En l’occurrence la décision de la municipalité est

fondée sur cette disposition, parfaitement claire, qui n’est pas sujette à

interprétation et qui ne prévoit pas d’exceptions. On relève en outre que le

plan est récent, ce qui permet de penser qu’il est adapté à la situation, étant

précisé qu’à ce jour aucune dérogation n’a été accordée. Enfin, la municipalité

est en droit de faire supprimer ou modifier, aux frais du propriétaire, tous

travaux qui ne sont pas conformes aux prescriptions légales et réglementaires

(art. 105 al. 1 LATC).

c) La décision attaquée n’est par ailleurs pas disproportionnée,

l’enlèvement d’une haie plantée illicitement n’étant pas une mesure exigeant de

la part des recourants des sacrifices excessifs par rapport à l’intérêt public

au respect du plan de quartier. Il est rappelé à cet égard qu’un plan de

quartier est conçu pour former un tout, et que

s'en écarter conduirait à mettre en péril l'équilibre général et l'esprit du

plan adopté par le législateur communal.
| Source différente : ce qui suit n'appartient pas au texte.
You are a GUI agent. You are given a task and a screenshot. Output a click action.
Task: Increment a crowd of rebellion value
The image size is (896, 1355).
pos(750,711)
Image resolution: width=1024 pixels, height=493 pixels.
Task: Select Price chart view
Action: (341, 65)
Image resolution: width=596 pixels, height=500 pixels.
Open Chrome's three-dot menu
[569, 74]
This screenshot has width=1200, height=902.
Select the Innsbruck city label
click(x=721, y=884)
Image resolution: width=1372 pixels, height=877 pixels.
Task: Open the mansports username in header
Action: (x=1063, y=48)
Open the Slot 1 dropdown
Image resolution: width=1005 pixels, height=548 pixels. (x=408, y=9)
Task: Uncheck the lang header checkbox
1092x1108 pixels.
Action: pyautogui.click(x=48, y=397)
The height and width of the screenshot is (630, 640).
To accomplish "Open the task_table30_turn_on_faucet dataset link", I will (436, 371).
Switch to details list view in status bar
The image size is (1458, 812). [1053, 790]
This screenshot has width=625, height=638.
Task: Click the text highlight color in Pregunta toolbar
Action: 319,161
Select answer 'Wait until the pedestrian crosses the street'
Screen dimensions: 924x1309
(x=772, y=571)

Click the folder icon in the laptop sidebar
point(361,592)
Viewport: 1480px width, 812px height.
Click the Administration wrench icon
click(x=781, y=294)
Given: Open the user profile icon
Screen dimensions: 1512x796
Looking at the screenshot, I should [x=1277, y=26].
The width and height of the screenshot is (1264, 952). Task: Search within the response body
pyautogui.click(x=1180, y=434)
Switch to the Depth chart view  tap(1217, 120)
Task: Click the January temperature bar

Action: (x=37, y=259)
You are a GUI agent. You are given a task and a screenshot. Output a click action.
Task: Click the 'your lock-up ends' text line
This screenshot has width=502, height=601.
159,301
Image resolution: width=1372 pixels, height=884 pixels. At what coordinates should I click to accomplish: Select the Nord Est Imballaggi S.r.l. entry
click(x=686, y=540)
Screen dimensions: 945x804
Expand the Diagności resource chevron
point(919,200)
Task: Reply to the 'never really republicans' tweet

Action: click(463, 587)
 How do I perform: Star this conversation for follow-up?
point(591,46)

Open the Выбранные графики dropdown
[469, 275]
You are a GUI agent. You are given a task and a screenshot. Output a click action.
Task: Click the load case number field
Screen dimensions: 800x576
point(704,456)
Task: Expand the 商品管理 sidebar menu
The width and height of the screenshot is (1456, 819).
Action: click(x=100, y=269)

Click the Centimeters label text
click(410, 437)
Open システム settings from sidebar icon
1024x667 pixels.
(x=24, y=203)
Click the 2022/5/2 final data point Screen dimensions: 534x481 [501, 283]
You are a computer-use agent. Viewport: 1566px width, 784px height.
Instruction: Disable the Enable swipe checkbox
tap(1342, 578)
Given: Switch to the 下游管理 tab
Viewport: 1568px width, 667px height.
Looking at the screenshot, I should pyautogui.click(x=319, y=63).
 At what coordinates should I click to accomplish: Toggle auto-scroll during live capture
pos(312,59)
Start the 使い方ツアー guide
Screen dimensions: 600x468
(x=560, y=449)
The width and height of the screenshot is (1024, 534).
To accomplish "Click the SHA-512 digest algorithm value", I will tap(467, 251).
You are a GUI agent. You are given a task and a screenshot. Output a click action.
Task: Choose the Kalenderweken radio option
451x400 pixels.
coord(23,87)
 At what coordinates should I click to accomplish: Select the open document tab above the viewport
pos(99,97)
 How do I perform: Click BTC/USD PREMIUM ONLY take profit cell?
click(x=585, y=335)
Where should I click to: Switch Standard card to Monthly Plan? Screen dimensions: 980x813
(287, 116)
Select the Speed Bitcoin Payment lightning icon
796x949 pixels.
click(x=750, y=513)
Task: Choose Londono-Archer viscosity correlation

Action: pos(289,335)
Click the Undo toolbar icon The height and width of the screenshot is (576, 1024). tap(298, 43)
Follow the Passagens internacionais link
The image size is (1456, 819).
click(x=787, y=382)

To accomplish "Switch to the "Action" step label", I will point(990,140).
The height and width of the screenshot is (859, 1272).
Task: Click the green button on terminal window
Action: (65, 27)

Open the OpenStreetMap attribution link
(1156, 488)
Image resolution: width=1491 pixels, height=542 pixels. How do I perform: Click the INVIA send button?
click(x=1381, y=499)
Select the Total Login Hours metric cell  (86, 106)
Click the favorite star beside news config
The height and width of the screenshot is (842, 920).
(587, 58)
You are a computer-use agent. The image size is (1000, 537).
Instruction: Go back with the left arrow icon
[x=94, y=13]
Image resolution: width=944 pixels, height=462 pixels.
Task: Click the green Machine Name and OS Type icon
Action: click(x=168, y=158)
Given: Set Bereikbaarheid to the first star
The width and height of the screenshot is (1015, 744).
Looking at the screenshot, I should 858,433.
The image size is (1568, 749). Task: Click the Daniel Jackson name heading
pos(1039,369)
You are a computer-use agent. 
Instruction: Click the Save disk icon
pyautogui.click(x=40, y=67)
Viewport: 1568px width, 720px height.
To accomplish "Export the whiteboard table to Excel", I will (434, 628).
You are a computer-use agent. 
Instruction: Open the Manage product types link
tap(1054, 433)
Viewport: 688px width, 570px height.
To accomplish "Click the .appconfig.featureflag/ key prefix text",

L’implantation d’une haie aurait

précisément pour effet de déséquilibrer l’aspect du quartier qui se veut

dégagé, ce d’autant plus que la haie litigieuse se situe presque au milieu du

quartier « En Rebaterel ». Au surplus, une modification d’un plan de

quartier ne saurait intervenir qu'en respectant la procédure de légalisation

habituelle, l’accord de quelques propriétaires ne pouvant se substituer à cette

procédure. Enfin, la décision municipale n'empêche pas les

recourant d'exercer leur droit de propriété, mais elle les oblige à en user de

manière conforme au règlement communal, qui autorise les clôtures en treillis

ou en bois.

4.

Le recours s'avère ainsi manifestement mal fondé.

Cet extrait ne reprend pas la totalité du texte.